-------- INPUT

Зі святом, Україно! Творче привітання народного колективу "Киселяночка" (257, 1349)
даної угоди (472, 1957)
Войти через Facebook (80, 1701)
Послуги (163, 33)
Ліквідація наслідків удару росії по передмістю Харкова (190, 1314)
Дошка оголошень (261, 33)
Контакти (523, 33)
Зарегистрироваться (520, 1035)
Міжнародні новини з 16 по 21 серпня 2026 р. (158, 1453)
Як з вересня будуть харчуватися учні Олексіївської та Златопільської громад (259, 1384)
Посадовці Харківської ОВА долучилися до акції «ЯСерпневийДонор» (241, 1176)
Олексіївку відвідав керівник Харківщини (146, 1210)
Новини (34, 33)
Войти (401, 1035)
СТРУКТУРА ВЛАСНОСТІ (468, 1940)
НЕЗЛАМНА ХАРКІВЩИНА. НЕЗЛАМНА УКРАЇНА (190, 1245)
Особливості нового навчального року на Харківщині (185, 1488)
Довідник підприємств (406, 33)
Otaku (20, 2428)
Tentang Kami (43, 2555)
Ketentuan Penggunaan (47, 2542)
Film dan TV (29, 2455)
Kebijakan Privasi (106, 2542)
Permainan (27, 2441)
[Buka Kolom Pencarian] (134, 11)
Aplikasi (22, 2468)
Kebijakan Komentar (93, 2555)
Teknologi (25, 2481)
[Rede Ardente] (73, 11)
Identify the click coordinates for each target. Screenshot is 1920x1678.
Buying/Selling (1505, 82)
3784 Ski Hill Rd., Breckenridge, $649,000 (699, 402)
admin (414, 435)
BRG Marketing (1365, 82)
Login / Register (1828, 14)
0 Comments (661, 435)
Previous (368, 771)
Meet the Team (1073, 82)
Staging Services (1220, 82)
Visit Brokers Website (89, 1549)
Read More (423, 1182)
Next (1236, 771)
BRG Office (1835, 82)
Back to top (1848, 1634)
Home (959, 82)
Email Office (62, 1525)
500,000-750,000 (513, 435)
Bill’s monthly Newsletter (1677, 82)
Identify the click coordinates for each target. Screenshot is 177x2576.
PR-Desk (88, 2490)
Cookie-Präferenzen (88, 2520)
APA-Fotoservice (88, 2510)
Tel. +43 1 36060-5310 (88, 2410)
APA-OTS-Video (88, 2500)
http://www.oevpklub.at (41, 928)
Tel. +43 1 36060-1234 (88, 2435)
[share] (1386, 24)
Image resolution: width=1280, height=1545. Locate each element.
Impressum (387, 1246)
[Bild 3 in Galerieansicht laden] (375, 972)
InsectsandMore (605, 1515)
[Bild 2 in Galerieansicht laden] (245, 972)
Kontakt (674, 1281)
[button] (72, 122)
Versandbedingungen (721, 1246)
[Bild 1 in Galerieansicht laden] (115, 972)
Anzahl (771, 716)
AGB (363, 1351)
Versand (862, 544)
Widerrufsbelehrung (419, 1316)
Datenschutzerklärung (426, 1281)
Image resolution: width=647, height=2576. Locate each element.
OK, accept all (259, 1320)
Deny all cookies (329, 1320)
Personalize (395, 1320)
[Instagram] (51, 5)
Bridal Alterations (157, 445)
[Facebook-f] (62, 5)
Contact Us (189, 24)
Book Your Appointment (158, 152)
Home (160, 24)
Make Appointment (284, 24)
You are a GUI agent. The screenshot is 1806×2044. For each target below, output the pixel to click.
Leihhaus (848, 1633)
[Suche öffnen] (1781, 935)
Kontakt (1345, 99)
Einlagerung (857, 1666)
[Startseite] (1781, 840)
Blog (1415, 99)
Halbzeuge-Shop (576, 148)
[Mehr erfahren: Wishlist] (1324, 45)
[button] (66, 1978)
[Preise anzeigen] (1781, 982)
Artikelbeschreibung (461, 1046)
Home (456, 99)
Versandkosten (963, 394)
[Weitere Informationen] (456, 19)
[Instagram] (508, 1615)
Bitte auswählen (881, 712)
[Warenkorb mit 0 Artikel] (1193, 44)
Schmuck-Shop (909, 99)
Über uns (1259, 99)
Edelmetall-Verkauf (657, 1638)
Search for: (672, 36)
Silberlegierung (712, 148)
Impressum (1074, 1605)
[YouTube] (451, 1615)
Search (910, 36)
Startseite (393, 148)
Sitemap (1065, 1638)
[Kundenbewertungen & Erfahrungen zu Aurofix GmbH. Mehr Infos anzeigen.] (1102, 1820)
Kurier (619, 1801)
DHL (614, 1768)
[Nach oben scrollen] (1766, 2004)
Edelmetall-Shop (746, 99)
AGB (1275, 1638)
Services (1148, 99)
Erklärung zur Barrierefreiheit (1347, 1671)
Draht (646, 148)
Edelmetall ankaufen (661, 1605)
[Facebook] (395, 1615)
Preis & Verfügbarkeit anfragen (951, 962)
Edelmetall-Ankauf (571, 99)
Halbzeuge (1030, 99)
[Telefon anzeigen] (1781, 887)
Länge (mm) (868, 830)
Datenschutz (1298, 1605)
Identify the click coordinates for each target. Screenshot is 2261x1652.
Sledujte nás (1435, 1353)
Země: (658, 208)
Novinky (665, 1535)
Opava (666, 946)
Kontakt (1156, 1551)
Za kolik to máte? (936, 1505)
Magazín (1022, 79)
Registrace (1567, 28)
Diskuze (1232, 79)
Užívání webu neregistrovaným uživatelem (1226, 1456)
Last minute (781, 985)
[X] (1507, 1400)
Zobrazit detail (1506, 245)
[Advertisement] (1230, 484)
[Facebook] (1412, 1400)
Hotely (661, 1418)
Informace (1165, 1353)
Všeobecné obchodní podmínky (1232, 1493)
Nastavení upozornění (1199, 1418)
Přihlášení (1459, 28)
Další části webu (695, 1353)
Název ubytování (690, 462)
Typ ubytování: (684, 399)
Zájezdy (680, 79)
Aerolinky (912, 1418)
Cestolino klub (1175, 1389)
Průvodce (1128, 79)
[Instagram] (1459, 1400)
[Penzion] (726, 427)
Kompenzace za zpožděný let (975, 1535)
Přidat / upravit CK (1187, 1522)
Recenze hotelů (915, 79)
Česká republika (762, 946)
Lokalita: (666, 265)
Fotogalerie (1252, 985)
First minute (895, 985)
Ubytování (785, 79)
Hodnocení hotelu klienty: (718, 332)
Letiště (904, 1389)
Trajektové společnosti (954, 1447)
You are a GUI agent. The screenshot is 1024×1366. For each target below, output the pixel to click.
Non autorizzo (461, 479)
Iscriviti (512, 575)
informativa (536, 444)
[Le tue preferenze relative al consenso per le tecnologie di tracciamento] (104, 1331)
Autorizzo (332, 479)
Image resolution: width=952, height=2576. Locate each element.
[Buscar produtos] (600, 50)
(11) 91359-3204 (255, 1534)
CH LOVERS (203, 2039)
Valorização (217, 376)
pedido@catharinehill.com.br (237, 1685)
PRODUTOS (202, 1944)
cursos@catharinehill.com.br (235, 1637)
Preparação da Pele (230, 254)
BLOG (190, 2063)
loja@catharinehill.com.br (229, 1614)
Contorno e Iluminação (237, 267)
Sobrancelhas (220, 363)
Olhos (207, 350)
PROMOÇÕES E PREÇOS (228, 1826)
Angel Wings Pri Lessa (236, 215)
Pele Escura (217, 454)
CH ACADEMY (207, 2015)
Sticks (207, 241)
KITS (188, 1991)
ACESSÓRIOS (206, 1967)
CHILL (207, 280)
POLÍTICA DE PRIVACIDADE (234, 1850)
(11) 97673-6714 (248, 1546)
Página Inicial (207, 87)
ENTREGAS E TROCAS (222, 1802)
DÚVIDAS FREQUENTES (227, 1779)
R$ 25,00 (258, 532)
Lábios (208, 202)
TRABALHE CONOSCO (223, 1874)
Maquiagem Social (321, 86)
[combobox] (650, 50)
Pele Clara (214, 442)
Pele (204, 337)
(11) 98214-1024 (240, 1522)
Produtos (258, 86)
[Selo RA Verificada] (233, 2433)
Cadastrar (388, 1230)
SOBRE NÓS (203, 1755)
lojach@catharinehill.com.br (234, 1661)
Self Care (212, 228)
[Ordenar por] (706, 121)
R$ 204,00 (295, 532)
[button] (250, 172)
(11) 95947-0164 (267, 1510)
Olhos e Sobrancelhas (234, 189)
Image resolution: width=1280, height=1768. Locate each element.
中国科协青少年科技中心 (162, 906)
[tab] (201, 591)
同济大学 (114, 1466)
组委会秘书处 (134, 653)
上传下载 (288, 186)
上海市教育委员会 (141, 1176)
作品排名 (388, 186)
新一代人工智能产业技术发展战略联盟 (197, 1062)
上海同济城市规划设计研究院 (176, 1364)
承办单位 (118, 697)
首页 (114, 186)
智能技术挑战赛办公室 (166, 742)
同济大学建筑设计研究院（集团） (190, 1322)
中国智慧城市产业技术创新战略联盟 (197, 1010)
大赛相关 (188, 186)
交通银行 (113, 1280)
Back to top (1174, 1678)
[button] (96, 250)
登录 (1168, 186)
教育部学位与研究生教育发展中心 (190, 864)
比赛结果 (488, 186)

----------------

EXERCISE REQUIREMENTS: Would you please filter the lines above and copy every one that includes "agent"?

WRITTEN ANSWER:
You are a GUI agent. The screenshot is 1806×2044. For each target below, output the pixel to click.
You are a GUI agent. The screenshot is 1024×1366. For each target below, output the pixel to click.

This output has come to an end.